Au fait, cette signature constitue un nouveau rebondissement sur la scène nationale dans la mesure où nous avons assisté à un blocage entre ces partenaires sociaux, notamment au niveau des négociations sociales. De même, cette signature acquiert sans aucun doute une valeur politique du fait que l’Ugtt avait boycotté le dernier dialogue national et depuis ses relations avec le gouvernement et la présidence n’étaient pas au beau-fixe.
Ce nouveau pacte social aura des répercussions directes sur la poursuite des négociations sociales entravées par le contexte politique. Après plusieurs semaines d’interruption, ces négociations sur les augmentations salariales et sur les accords sectoriels seront en effet boostées par un tel rebondissement.
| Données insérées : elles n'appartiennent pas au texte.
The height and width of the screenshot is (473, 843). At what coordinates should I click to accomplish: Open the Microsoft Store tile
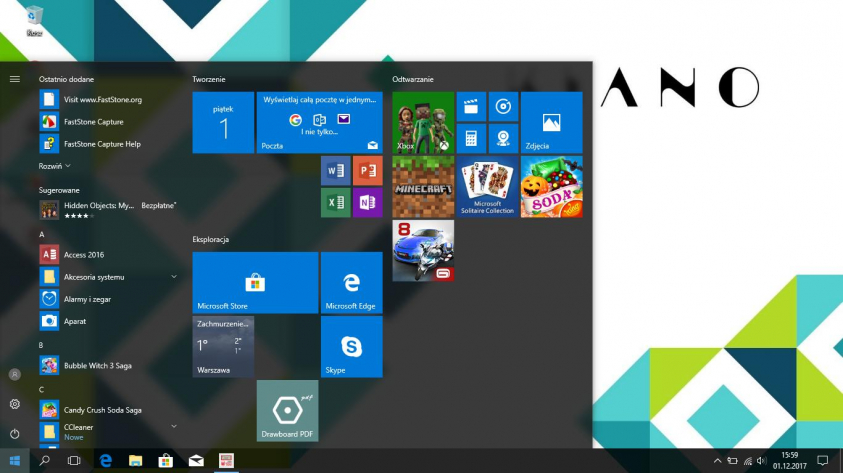point(255,283)
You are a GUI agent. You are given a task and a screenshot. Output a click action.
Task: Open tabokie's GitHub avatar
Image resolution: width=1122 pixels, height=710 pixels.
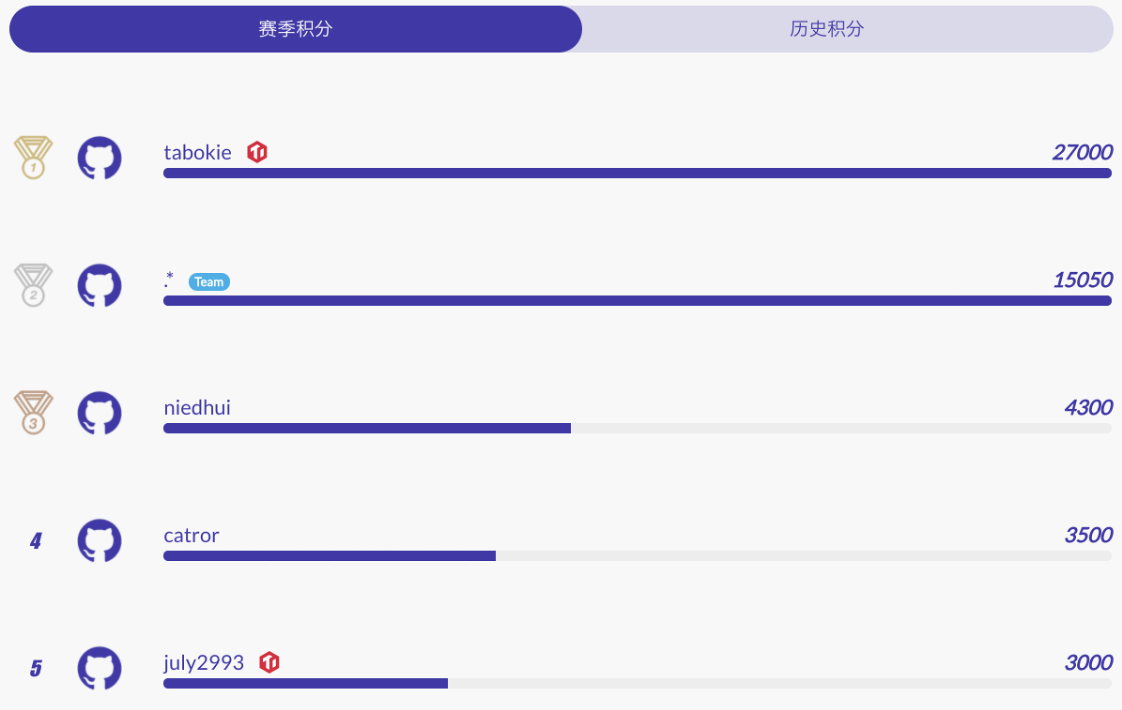coord(99,158)
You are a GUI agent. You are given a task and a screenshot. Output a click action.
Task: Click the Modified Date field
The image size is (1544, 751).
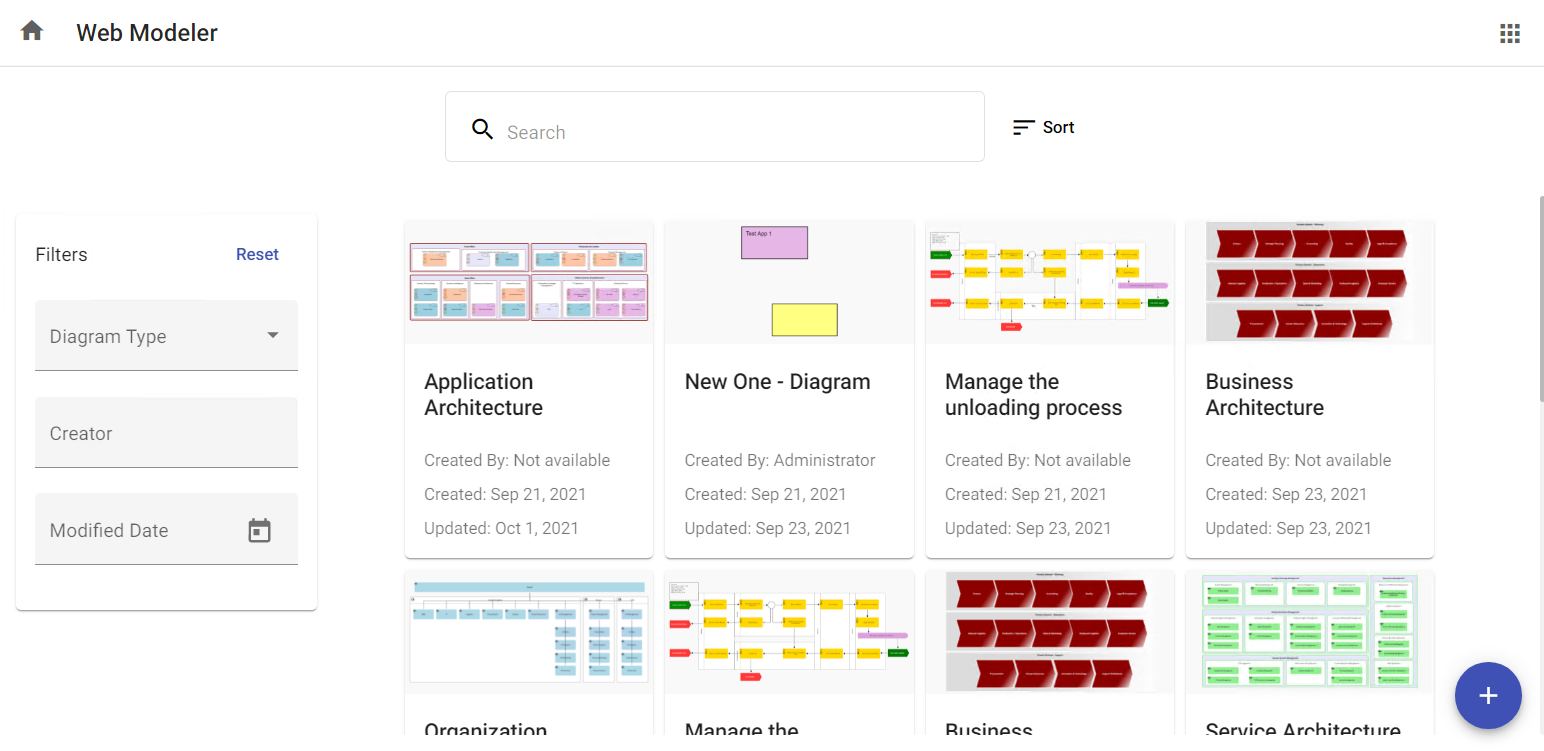(140, 531)
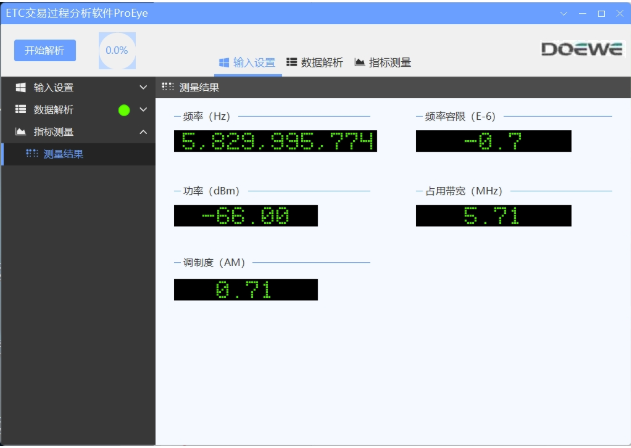This screenshot has height=448, width=631.
Task: Click the sidebar 输入设置 grid icon
Action: [x=20, y=88]

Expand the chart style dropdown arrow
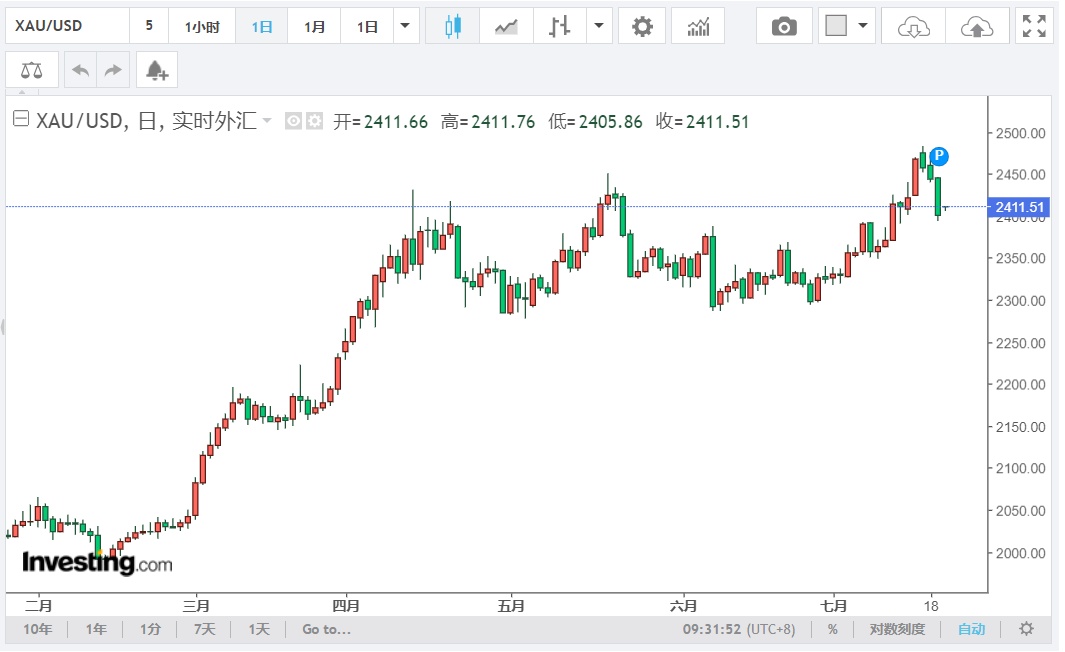click(x=599, y=27)
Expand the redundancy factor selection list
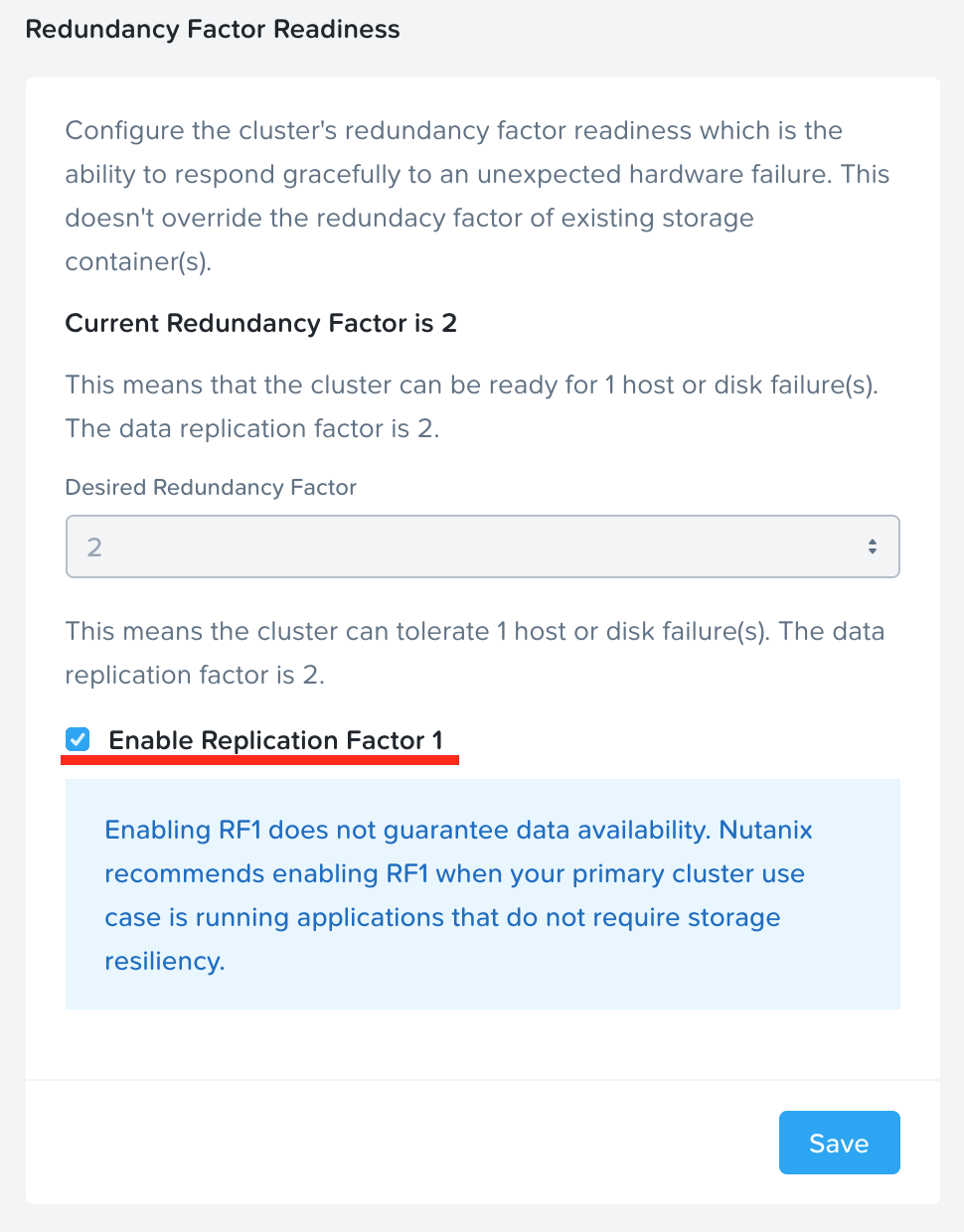Viewport: 964px width, 1232px height. pyautogui.click(x=482, y=546)
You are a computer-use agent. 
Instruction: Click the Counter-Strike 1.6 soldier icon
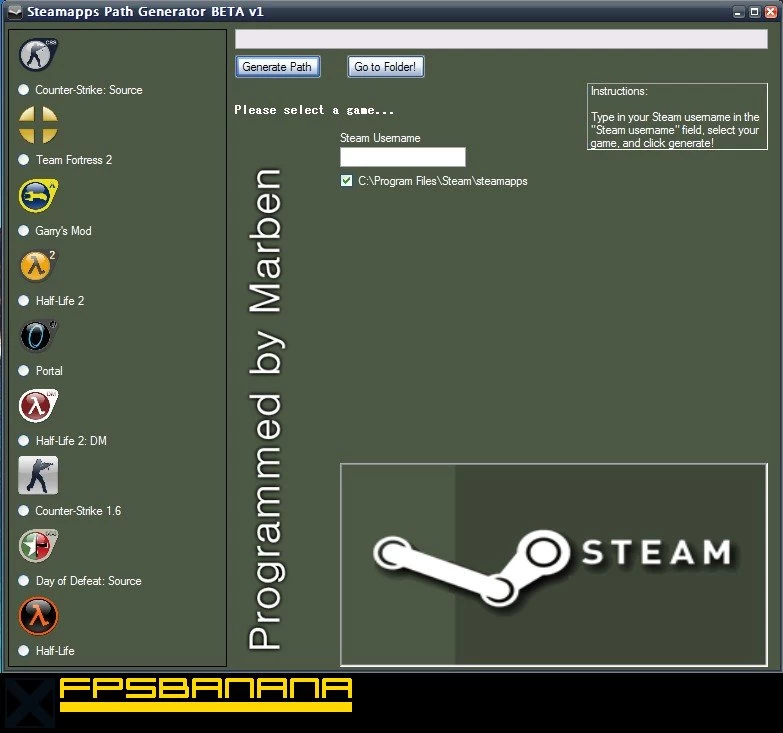[38, 476]
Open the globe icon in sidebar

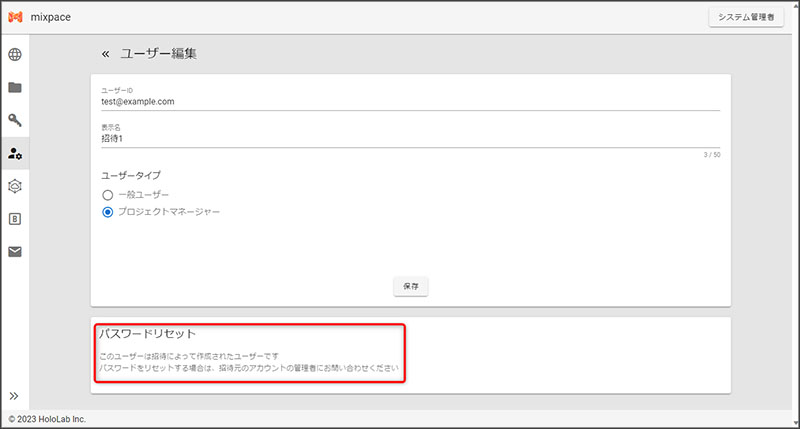tap(15, 54)
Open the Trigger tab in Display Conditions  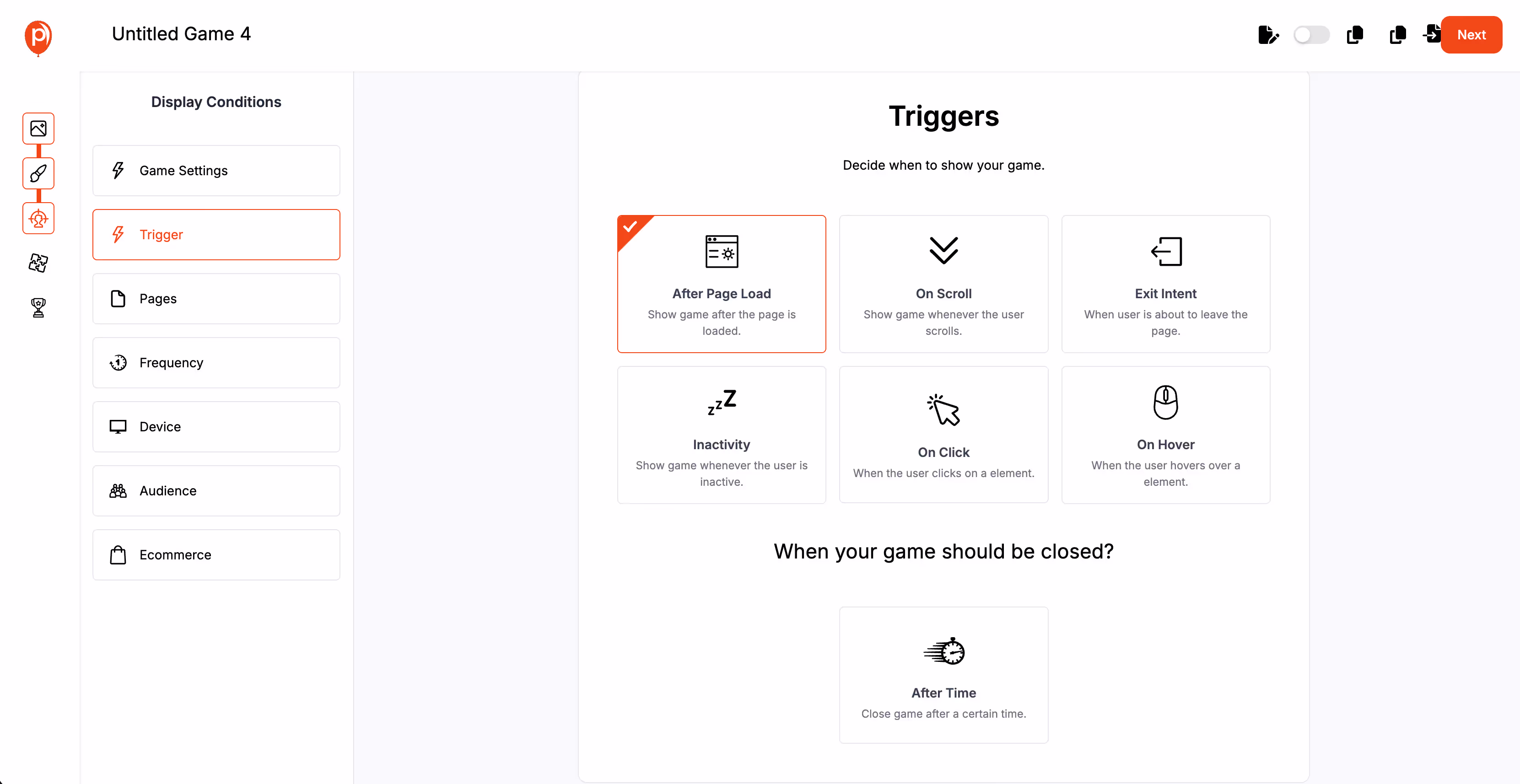[216, 234]
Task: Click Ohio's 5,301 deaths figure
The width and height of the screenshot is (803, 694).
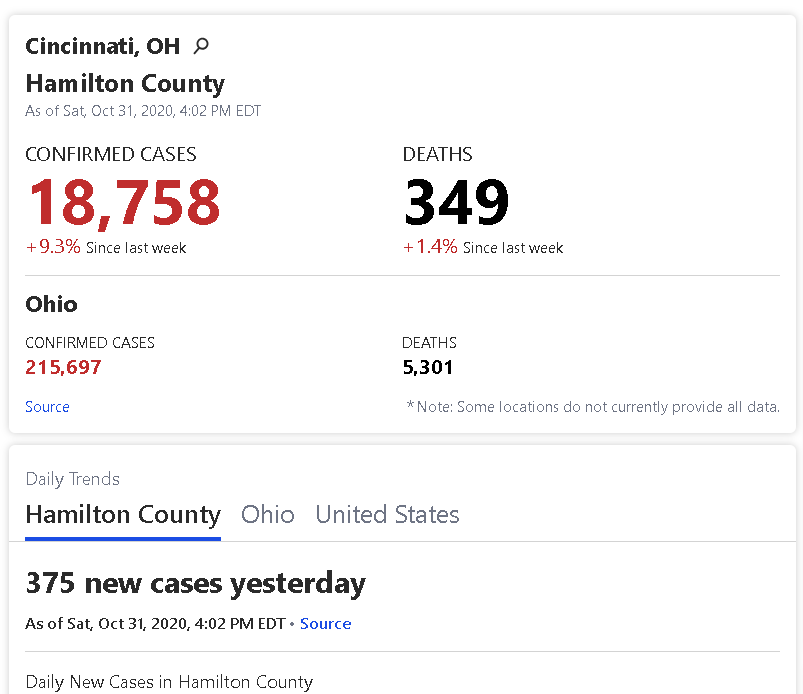Action: tap(428, 367)
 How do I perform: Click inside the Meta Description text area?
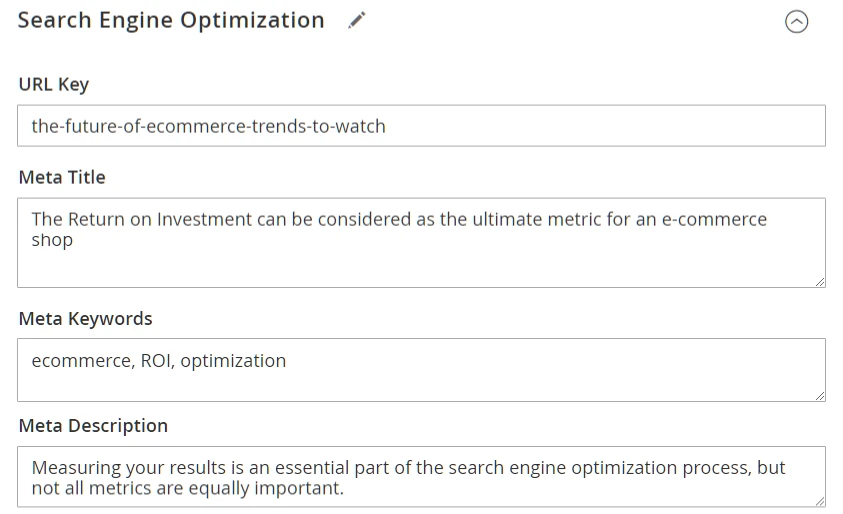tap(421, 477)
D’ailleurs, le ministre des Affaires sociales, Malek Ezzahi, avait prédit un retour à la table des négociations. «Le dialogue entre les deux parties n’a jamais été rompu, en témoignent les réunions quotidiennes entre les comités de l’emploi, des relations professionnelles et l’inspection générale du travail et de la réconciliation», a-t-il affirmé.
C’est aussi ce que confirme le premier responsable de la Centrale syndicale, Noureddine Taboubi. Le secrétaire général de l’Ugtt a indiqué que sa réunion avec la Cheffe du gouvernement, Najla Bouden, et le président de l’Utica, Samir Majoul, à la Kasbah ne s’inscrit pas seulement dans le cadre de la signature d’un nouveau contrat social, mais aussi en préparation à un dialogue social.
«La Tunisie a une expérience pilote en matière de dialogue social (…) Des accords communs seront abordés dans le cadre du Conseil national de dialogue social (…) Des sessions de dialogue entre le gouvernement, l’Ugtt et l’Utica vont commencer à partir de lundi (Ndlr : aujourd’hui) pour trouver des solutions aux dossiers économiques et sociaux», a-t-il dit.
Pour sa part, l’Utica se penche sur les réformes économiques et fiscales. En effet, vu la conjoncture internationale, qui subit de plein fouet les effets conjugués de la pandémie et de la guerre en Ukraine, le patronat réitère la nécessité d’accélérer les réformes structurelles qui sont devenues un besoin vital pour la Tunisie et pour remettre sur pied son économie.
Parmi les réformes à engager, la centrale patronale cite la rationalisation de la compensation pour qu’elle soit octroyée aux bénéficiaires, la réforme des entreprises publiques, la souveraineté alimentaire, sanitaire et énergétique, le développement numérique, la libéralisation de l’investissement, notamment dans les énergies renouvelables.
L’Utica a également souligné l’importance de parvenir à un accord de coopération avec le Fonds monétaire international (FMI). Et d’exprimer son soutien aux efforts du gouvernement tunisien, en insistant sur l’importance d’engager des réformes structurelles financières, économiques et sociales dont le pays a besoin.
Effectivement, ce pacte social qui marque un rapprochement entre les partenaires sociaux contribuera à accélérer les négociations avec le FMI dans l’objectif d’obtenir une nouvelle ligne de crédit indispensable pour les équilibres financiers de l’Etat. Car cette institution financière avait toujours exigé un rapprochement notamment entre le gouvernement et la centrale syndicale au sujet des réformes pour pouvoir avancer dans les négociations d’octroi d’une nouvelle ligne de crédit.